__What is asked__.
Reproduce the entries beginning with the line that contains "You are a GUI" and continuing through the line that contains "coord(1214,35)". Leave the pictures out.

__Record set__.
--- start ---

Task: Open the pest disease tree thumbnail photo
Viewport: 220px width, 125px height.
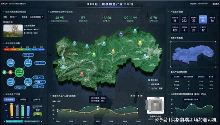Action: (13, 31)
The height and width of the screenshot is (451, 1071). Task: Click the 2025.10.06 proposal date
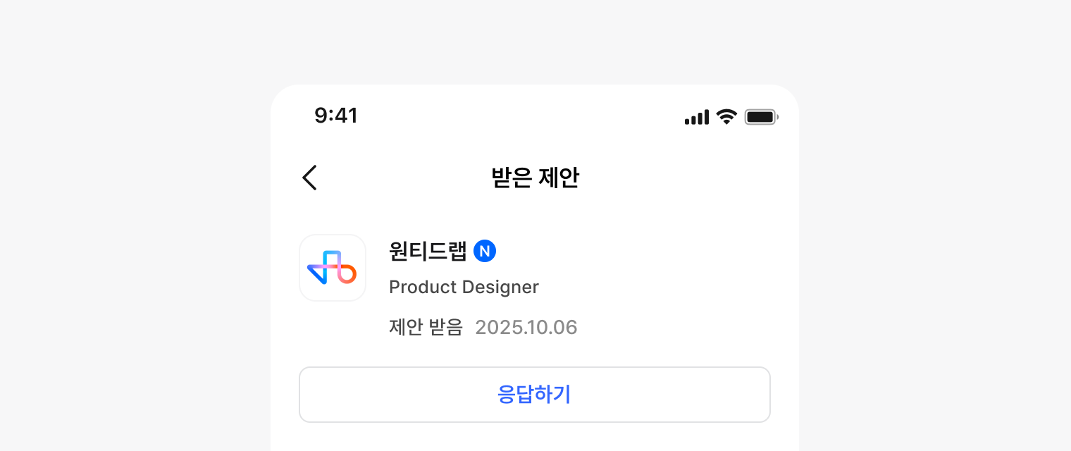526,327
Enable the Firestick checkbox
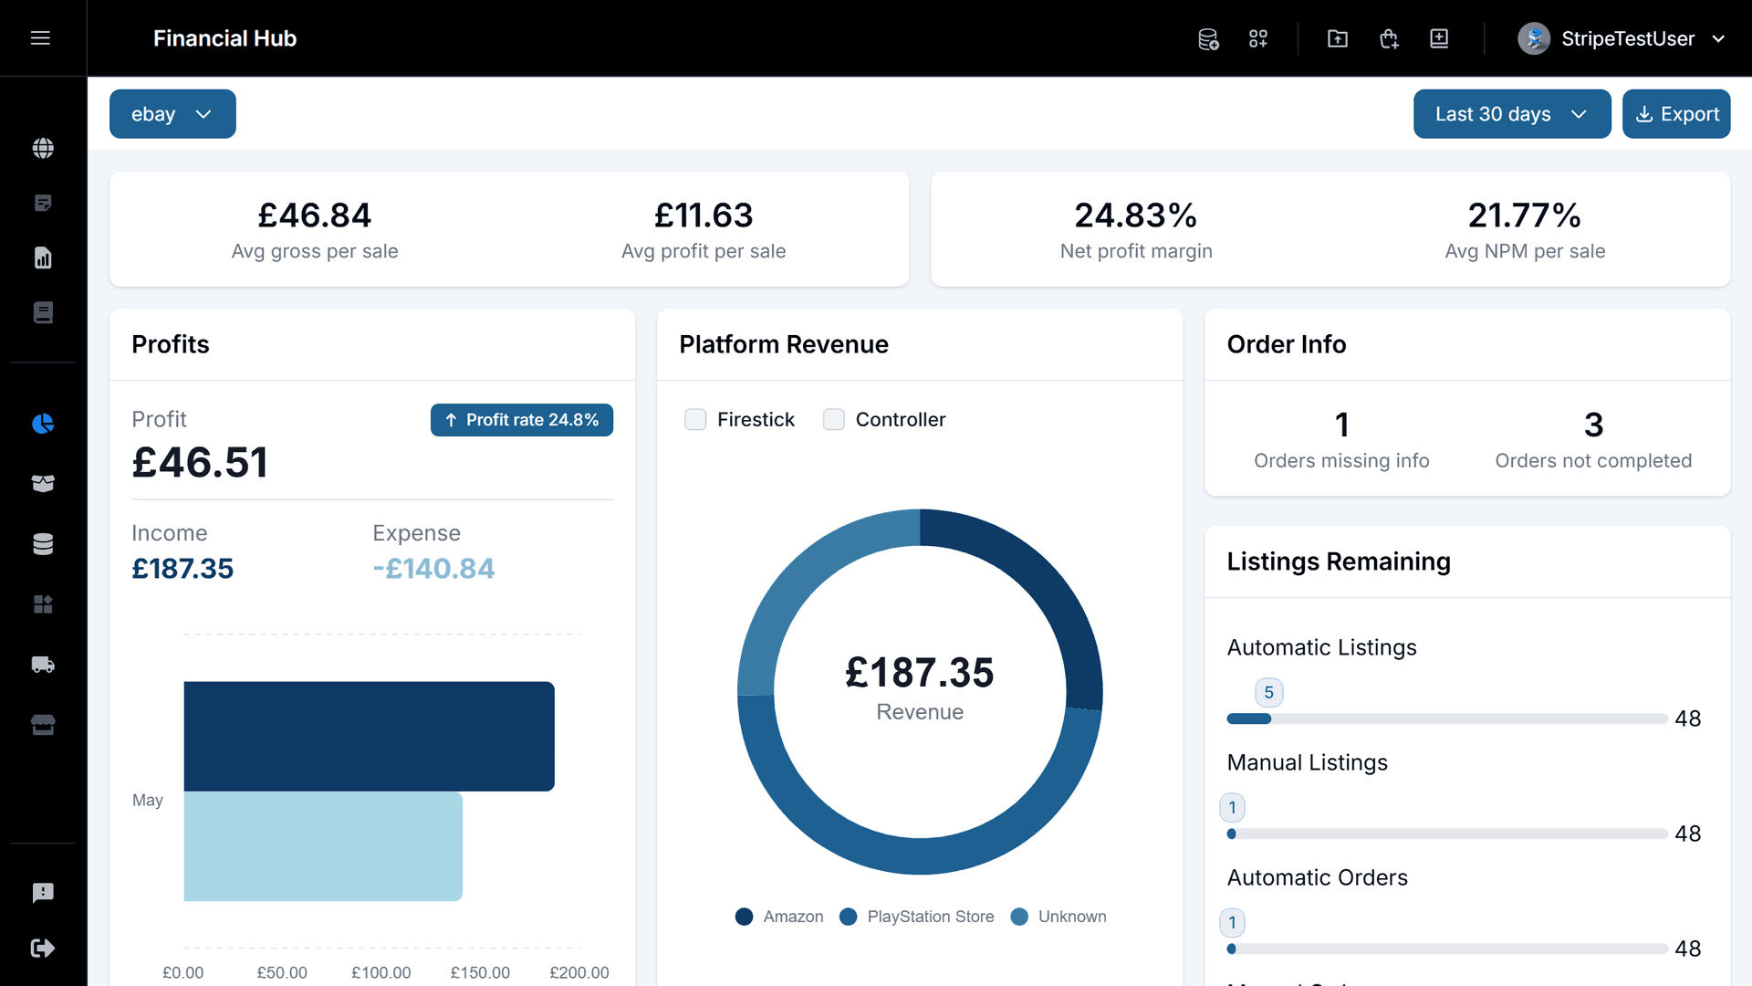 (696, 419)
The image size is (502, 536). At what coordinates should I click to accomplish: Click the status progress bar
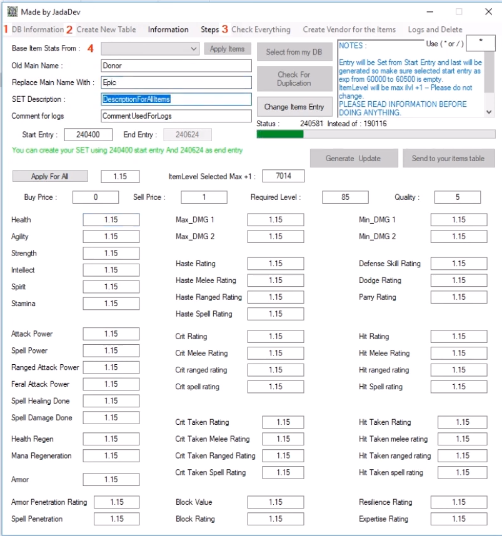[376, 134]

--- end ---
--- start ---

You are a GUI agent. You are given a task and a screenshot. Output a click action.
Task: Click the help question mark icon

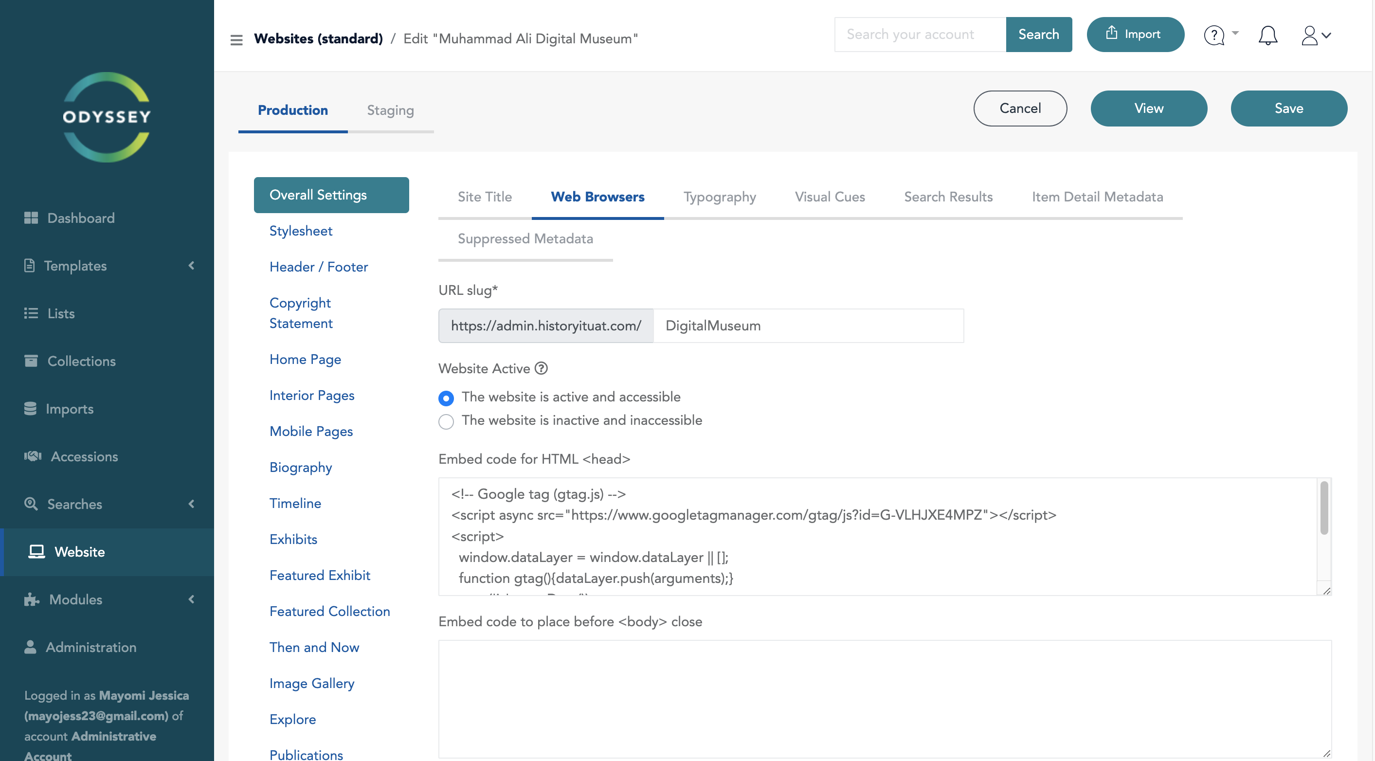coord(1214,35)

--- end ---

__Finished task__.
You are a GUI agent. You are given a task and a screenshot. Output a click action.
Task: Click the help question mark icon

coord(1214,35)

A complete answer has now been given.